INSTRUCTIONS FOR THE TASK: Filter the entries that follow, copying every line in which the word "announcement" appears.

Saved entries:
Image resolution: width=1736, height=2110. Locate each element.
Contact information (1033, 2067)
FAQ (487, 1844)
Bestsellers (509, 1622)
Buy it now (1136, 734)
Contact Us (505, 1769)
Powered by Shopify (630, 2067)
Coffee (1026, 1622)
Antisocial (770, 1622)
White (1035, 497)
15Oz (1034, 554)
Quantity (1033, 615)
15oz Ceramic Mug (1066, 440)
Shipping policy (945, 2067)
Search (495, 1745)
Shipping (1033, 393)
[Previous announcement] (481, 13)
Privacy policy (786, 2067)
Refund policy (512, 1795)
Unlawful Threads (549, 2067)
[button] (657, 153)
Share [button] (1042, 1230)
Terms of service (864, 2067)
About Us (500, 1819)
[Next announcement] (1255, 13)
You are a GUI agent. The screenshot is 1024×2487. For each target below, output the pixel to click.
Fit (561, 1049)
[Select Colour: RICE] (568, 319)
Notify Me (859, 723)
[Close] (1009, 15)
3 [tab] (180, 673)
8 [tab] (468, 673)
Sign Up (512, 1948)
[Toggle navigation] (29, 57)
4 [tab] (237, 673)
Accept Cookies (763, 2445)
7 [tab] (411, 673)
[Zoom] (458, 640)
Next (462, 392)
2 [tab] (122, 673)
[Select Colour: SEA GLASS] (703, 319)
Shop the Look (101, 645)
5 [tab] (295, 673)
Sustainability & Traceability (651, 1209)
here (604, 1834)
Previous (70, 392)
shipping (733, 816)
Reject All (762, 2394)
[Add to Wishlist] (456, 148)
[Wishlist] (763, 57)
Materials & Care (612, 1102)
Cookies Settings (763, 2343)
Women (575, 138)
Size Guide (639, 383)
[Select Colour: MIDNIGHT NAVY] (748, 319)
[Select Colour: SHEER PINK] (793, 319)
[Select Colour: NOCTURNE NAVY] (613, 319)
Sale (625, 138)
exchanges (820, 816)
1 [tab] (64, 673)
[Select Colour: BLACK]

SOLUTION TO THE EXERCISE:
[Previous announcement] (481, 13)
[Next announcement] (1255, 13)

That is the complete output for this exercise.